Saturday, March 11, 2006

Oklahoma


This is really a wonderful article. If you don't have time to even skim it, look at the three highlighted lines. They are the key to the fights for and against 4K.

All children do benefit from some kind of early education simply because they want to know, and it would be nice to provide a program nation wide for any child, but the funds are simply not available, and when they are found, the project is so big, it never gets done anyway. And lastly, and most importantly, day care was not set up to teach. Mostly because the job of "day care" was originally thought to be a brainless unimportant job. Over the years, people like me have said, "Wake up. If you put a child with a brainless person at the time when a child's mind is keenest to learn, what do you suppose the outcome will be or do you care?"



JS ONLINE
THIS STORY
4-K: Should all kids go?

Some argue that early education should restrict its focus to the needy
By JOEL DRESANG and SARAH CARR

Tulsa, Okla. - At a bagel-and-coffee rally to support a $162 million school bond referendum, one speaker holds up an article from Fortune magazine challenging America's capacity to improve its education system and keep pace with India and China.

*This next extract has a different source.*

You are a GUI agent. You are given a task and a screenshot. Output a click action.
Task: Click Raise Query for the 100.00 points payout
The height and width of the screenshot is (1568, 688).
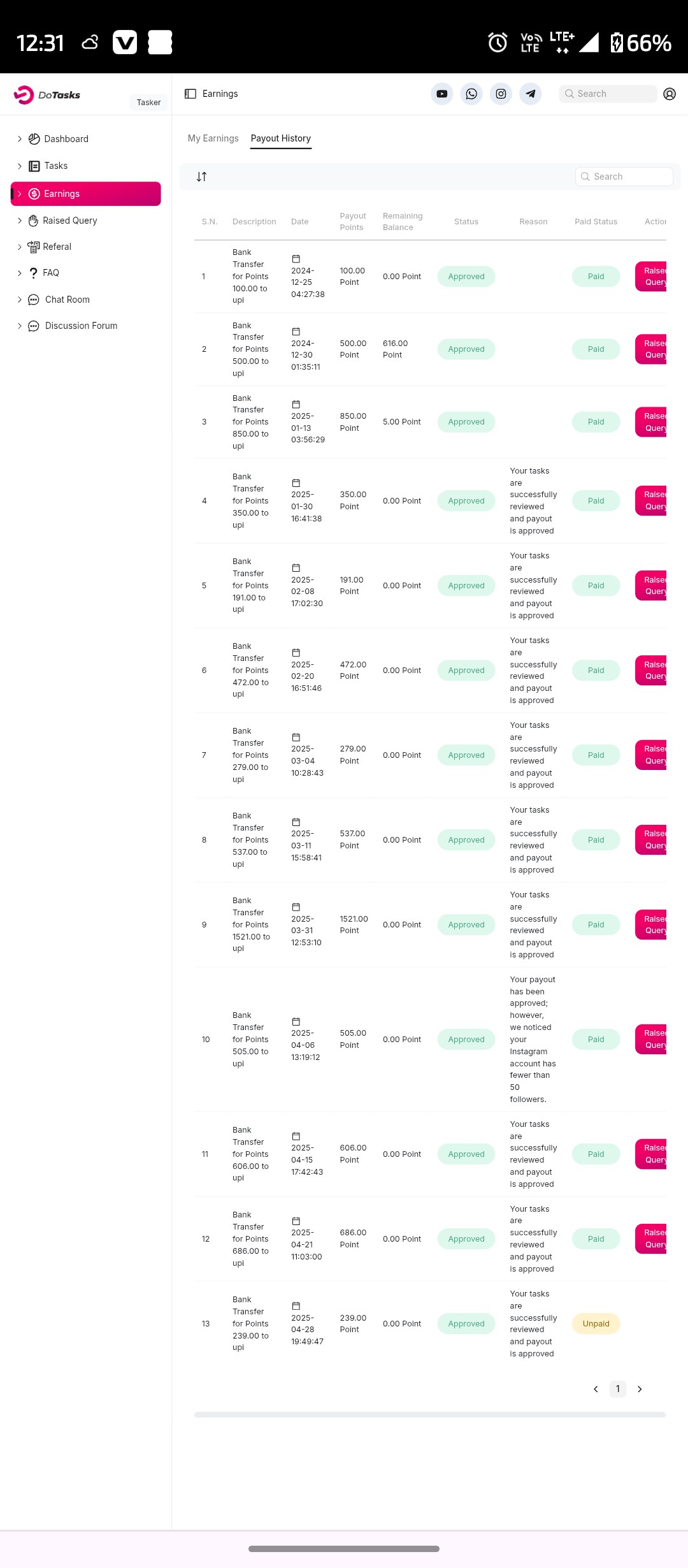651,277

Early Education: What's It Worth?

Sarah Carr, an education reporter, and Joel Dresang, who covers work force development, researched this story through a Journalism Fellowship in Child and Family Policy. The University of Maryland program is funded by the Foundation for Child Development.

In the front row at the chamber of commerce event, Jim Graber nods his head and raises his hand when someone asks which employers are having a hard time finding workers with technical skills.

Graber is a commercial architect, a Tulsa native, a Tulsa resident and a Tulsa employer. And he stands among a broad corps of business leaders supporting education - including pre-kindergarten - as a long-term investment.

"It all starts in the schools," says Graber, whose lapel pin says "Do it for the Kids." "You've got to have the people in the business community buy into the schools."

Oklahoma leads the country in early childhood education, with 69% of the state's 4-year-olds attending state-funded pre-kindergarten programs.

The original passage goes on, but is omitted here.